A quick game of backgammon won't hurt. I set up the pieces, and we begin. A week ago I never would have thought to text you for permission or update you on what I was doing.

I texted please take your time. My partner wanted to play backgammon. Now what I should have texted was, I wanted to apprise you on what's taking place. I should have texted, Take your time my partner and I are in the middle of playing backgammon. The rounds go pretty quick. Not the point. That right there is where the breakdown in communication happened. You thought I was texting for permission; I was texting you to update you so I wouldn't miss your call.

I knew we were getting close, but I should have asked what he expects of me as a person and a sub instead of melting like hot butter at the sound of your voice. I can't help it. I hear your voice and a little part of my brain drips all the way down to my panties. I'm soaked thinking of how you've promised to treat me and show me my place. I didn't know we were at permission stage.

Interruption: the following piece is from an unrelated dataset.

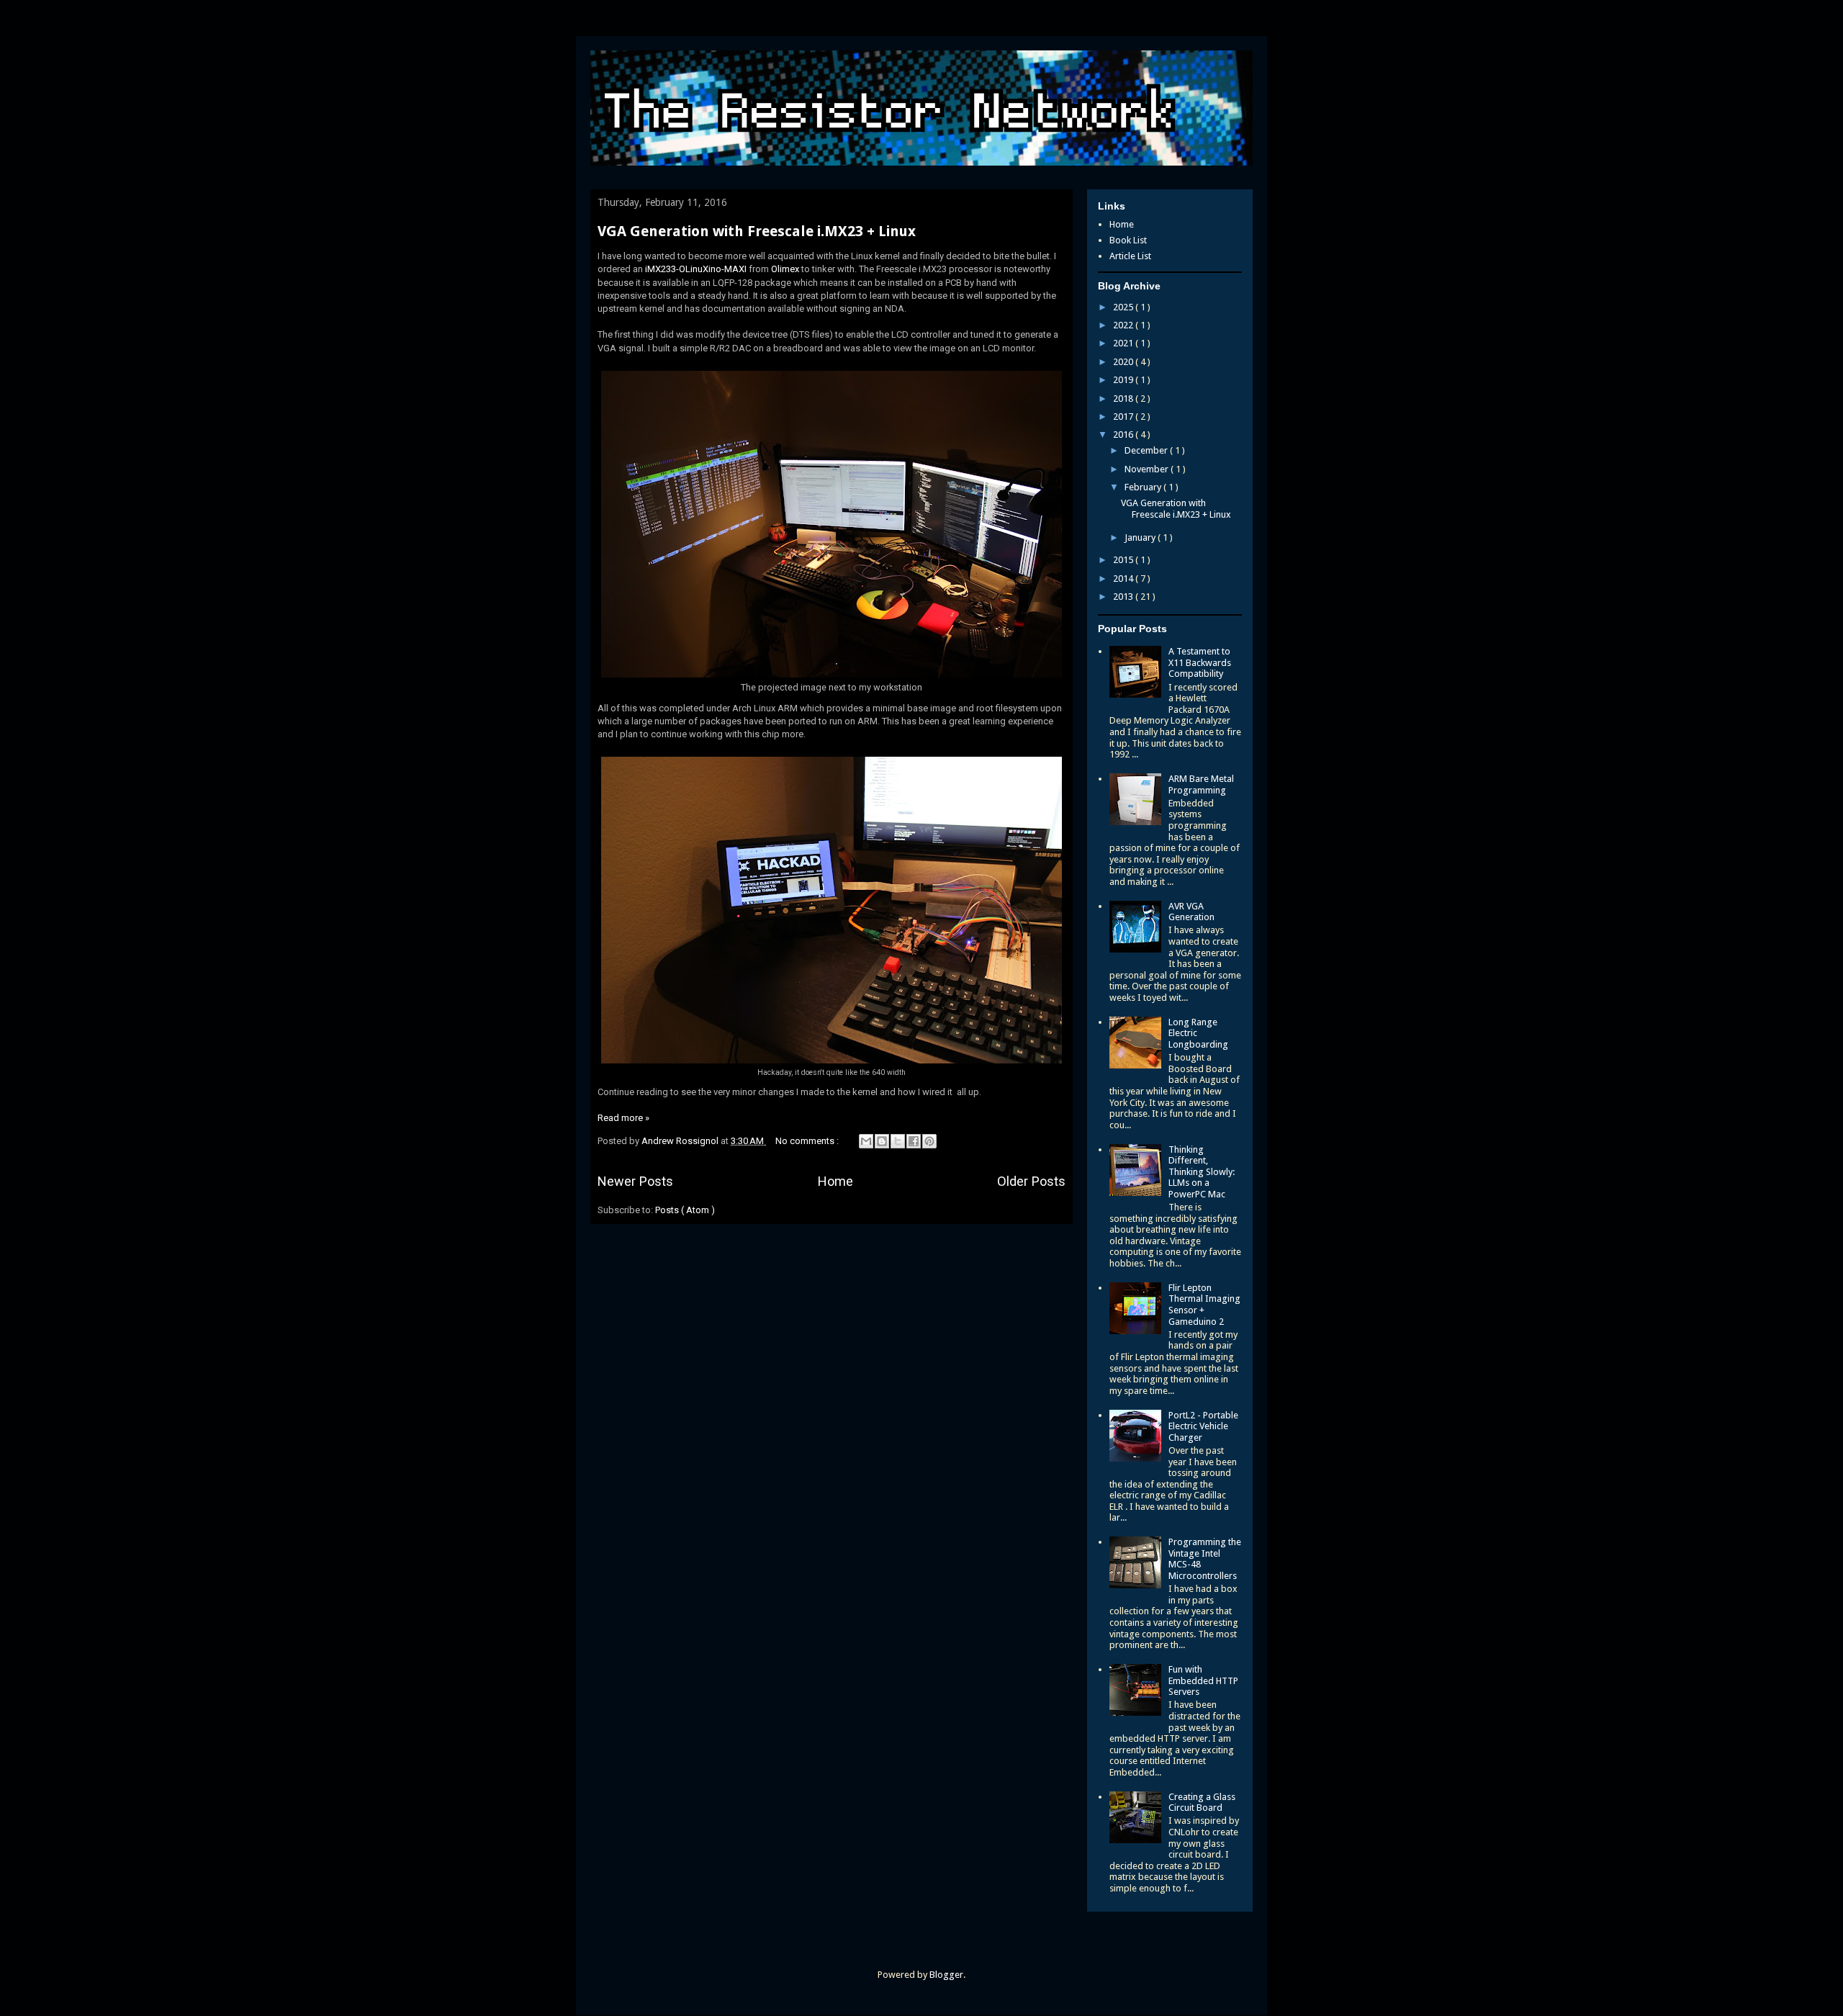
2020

A thousand apologies. I know what I did wrong. I own my mistake. There should be separate times for my family and you. I've been delaying you in order to buy more time to get a razor, because no one will be waxing in the next few days. I was going by Wal-Mart to pick one up while I get my meds.

I should have been honest. I should have just told you that my pussy was not bare as you asked it to be. For a moment there you made me believe I deserved such a wonderful Dom. Thank you for that moment.

TakenLower - I agree with Wytchy, in a new relationship especially extenuating circumstances should be considered as well at clearly set lines in regards to when and what for while asking permission. Additionally, initial mistakes should not be seen as a major transgression. They should be addressed reasonably the first time, and then if the mistake continues to happen more severe punishment would be expected. There is a difference between willful disobedience and accidental or unavoidable disobedience.